मुख्य सामग्री पर जाएं
Chapter 9 Verse 26
9.26
पत्रं पुष्पं फलं तोयं यो मे भक्त्या प्रयच्छति | तदहं भक्त्युपहृतमश्नामि प्रयतात्मनः ||२६||

Patram pushpam phalam toyam, yo me bhaktyaa prayacchati | Tad-aham bhaktyupahritam, ashnaami prayataatmanah ||26||

अनुवाद

If one offers Me with love and devotion a leaf, a flower, a fruit, or water, I will accept it.

शब्दार्थ

पत्रम्

a leaf

पुष्पम्

a flower

फलम्

a fruit

तोयम्

water

यः

whoever

मे

to Me

भक्त्या

with devotion/love

प्रयच्छति

offers

तत्

that

अहम्

I

भक्ति-उपहृतम्

offered with devotion

अश्नामि

accept/eat/receive

प्रयत-आत्मनः

of the pure-hearted one

टीका

Commentary

Bhagavad Gita 9:26 may be the single most democratizing verse in all of religious literature. In two lines, Krishna dismantles every hierarchy of worthiness, every barrier of poverty, caste, or learning, and declares: the only currency that matters is love.

Patram Pushpam Phalam Toyam — Four Humble Offerings

Krishna names four of the simplest things imaginable: a leaf, a flower, a fruit, water. Not gold. Not elaborate fire sacrifices. Not rare incenses or costly silks. Things that can be found on the ground, plucked from a tree, drawn from a river. Things available to the poorest human being on earth.
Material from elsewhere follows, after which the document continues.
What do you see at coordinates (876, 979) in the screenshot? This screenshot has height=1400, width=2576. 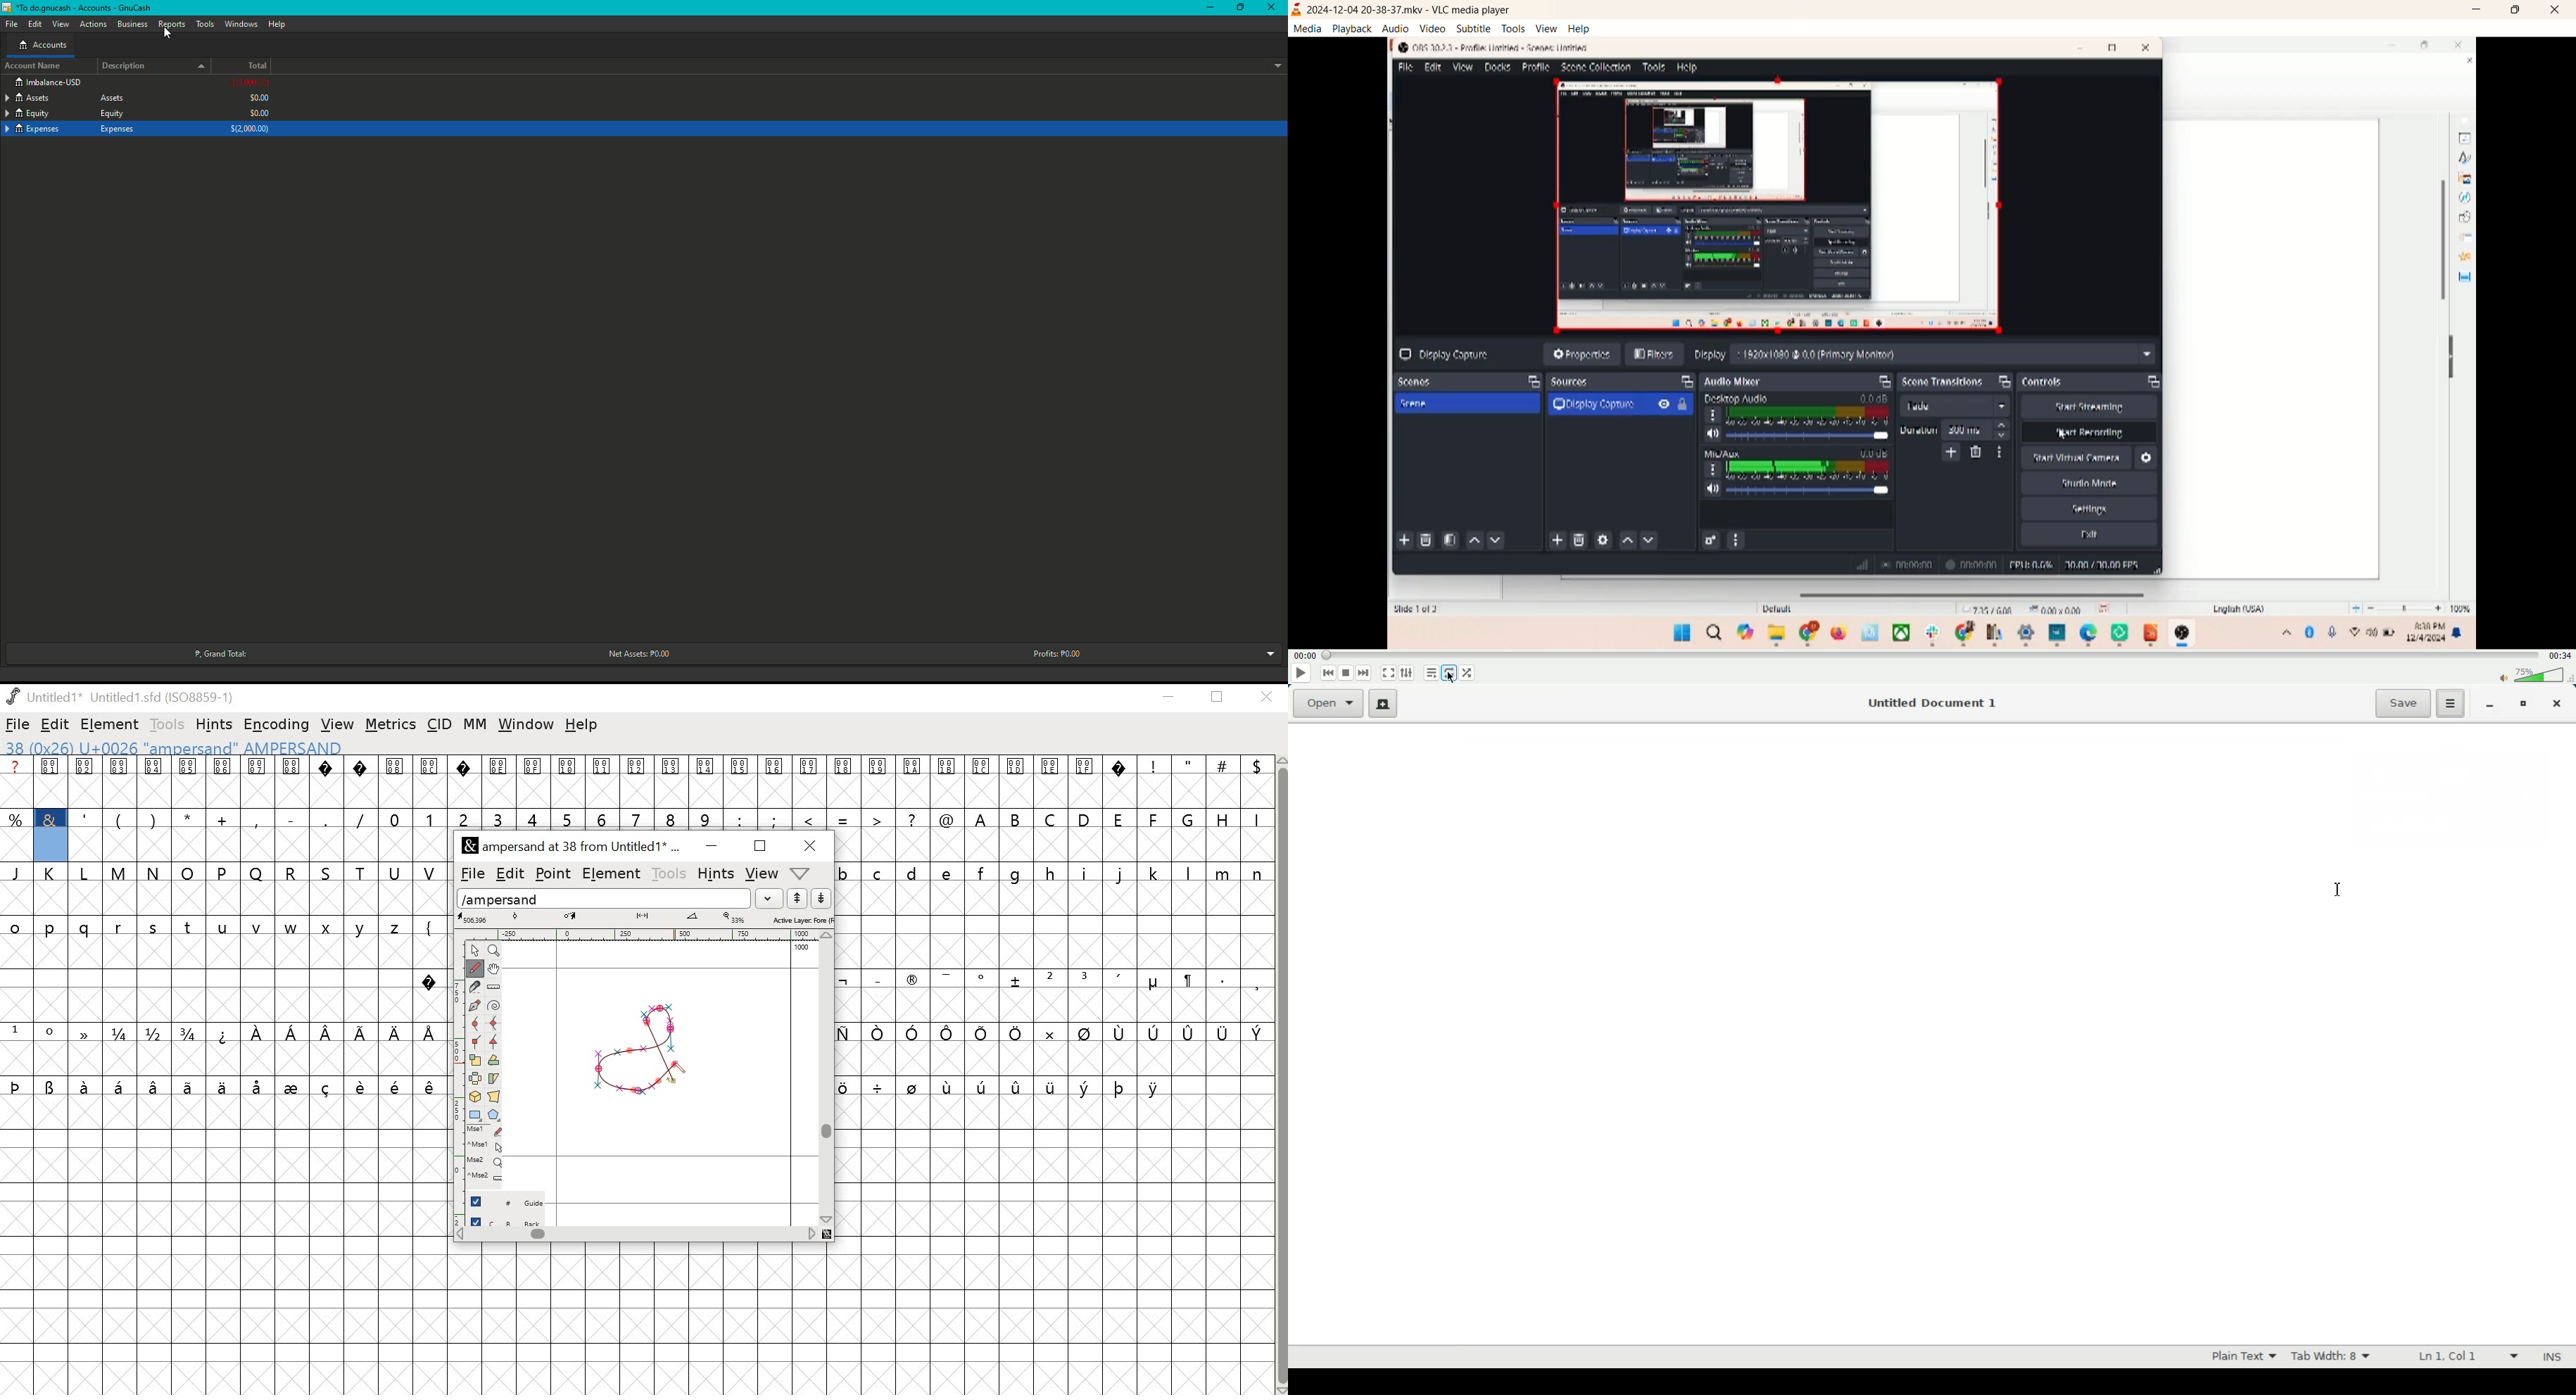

This list is not accidental. Krishna is making a theological point with his choice of examples: the barrier to approaching the Divine is not material. It was never material.

Bhaktyaa — With Love

The verse turns entirely on one word: bhaktyaa — with devotion, with love. The leaf does not matter. The flower does not matter. What matters is the quality of the heart that brings it. Bhaktyupahritam — “offered-through-devotion” — is a compound word that almost collapses the offering and the devotion into one thing. The offering is the love. The love is the offering.

Prayataatmanah — The Pure-Hearted One

Prayata-atmanah refers to the one with a pure, sincere, earnest heart. Not a perfect heart — a sincere one. The person genuinely turning toward the Divine, however imperfectly, however simply.

The Most Democratic Verse in Hinduism

Throughout history, access to the Divine has often been gatekept: by priestly classes, by ritual knowledge, by expensive ceremonies, by social standing. This verse cuts through all of that with a single clean stroke. The Divine does not ask: What do you bring? It asks: Do you bring it with love?

This is why 9:26 is cherished most deeply by the humble, the poor, the uneducated, the elderly grandmother who brings a tulsi leaf from her garden every morning. She is, by this verse, doing exactly what is required. She is, by this verse, received.

Frequently Asked Questions

What does Bhagavad Gita 9.26 mean?
If one offers Me with love and devotion a leaf, a flower, a fruit, or water, I will accept it.
What is the Sanskrit text of Bhagavad Gita 9.26?
The original Sanskrit verse is: Patram pushpam phalam toyam, yo me bhaktyaa prayacchati | Tad-aham bhaktyupahritam, ashnaami prayataatmanah ||26||
What are the key themes of this verse?
This verse explores: bhakti, devotion, offering, simplicity, accessibility, grace, puja.